On 6/29/2003 at 9:20 PM John Bradford wrote:
>> If you think about it, you have this:
>> [PARTITION 1]
>> [PARTITION 2]
>> I have this (the == is an equivalence signm i.e. this is what's inside):
>> [FILESYSTEM 1]
>> [DATASYSTEM ATOMS]
>> [FILESYSTEM 2]
>> Both filesystems are the full size of the partition, and so is the
>> datasystem. The only difference is that before you start you have
>> to make sure that the datasystem's gonna fit in with the free space
>> on the first filesystem, and still have space to start the second
>> filesystem, and then have space for its atoms.
>Just thought - that's going to be a problem in read-write mode :-/.
>If the disk fills up, we'd need to be able to maintain a consistant
>filesystem structure, (at least good enough so that a separate
>fsck-like utility could repair it - if the disk filled up, then the
>conversion couldn't be done on-the-fly).
mmm.. hadn't thought of that.
1 second answer: Lock down some of the freespace.

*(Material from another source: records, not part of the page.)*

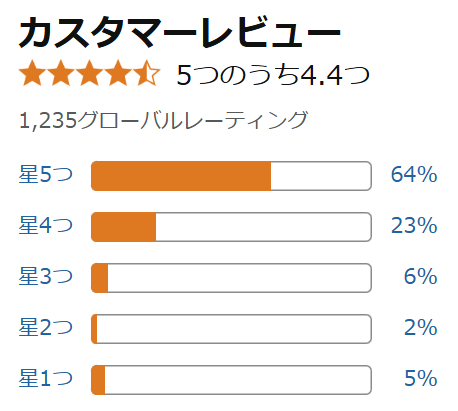Select the 64% percentage link
The height and width of the screenshot is (411, 458).
[414, 174]
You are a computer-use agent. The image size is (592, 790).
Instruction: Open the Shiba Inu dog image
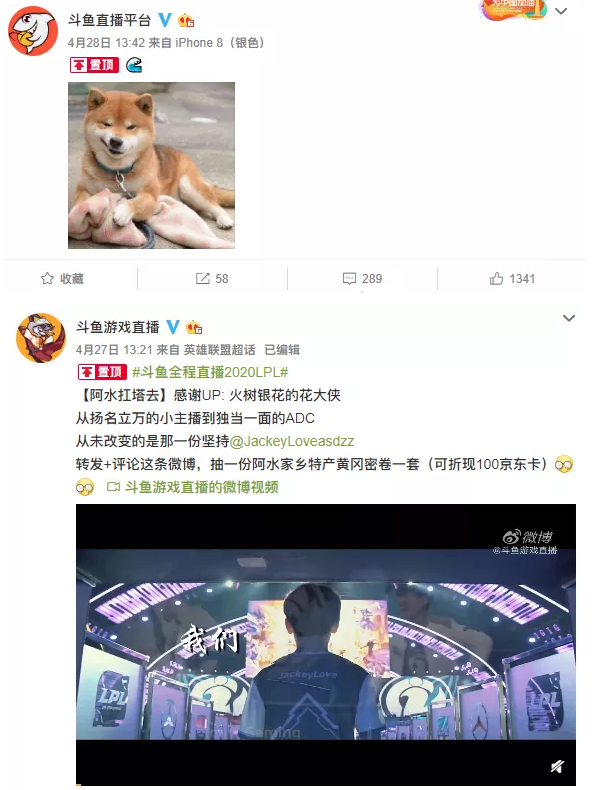click(152, 165)
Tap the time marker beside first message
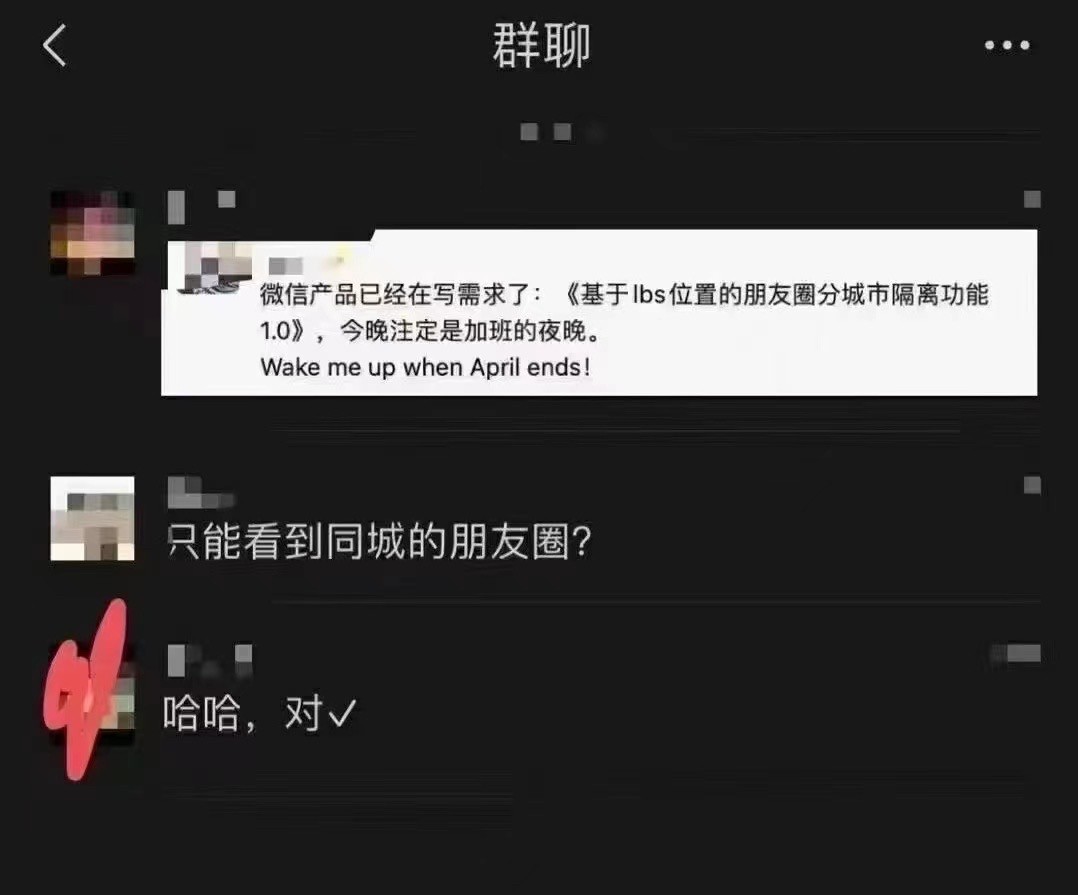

Do NOT let it
get full. You know how ext2 reserves 5% for the superuser? Do that.
Reserve enough freespace to keep working and finish the conversion.
Predict from the beginning how much free space is going to be needed,
and how much is going to be left over at the very final stages of the
>> These atoms will
>> slowly be destroyed as they go into the second filesystem. You
>> have to also make sure that the second FS won't be bigger than the
>> first, and will at the end have enough to hold at least the empty
>> datasystem and one atom.
>> I feel I should note, since I forgot before, that an atom can contain
>> of the data for an inode, as long as you know this and can write the atom
>> out to the new filesystem and get more of the old.
>Seems like a solid idea, though. As long as it worked on at least
>read-only mounted filesystems, I'd be quite interested in seeing it in
>the mainline kernel.
On a side note, the bitch is gonna be trying to swap the superblock back
in over the datasystem's superblock. Maybe we should set it up so that
the datasystem has the journal in a fixed place, or tell the user where it
is, so that if we do crash at that absolute final stage, we can finish it out
Sorry, just spouting extra things. To me, it's no good unless we've prepared
for 100% of the problems we will encounter, excluding bugs in the code.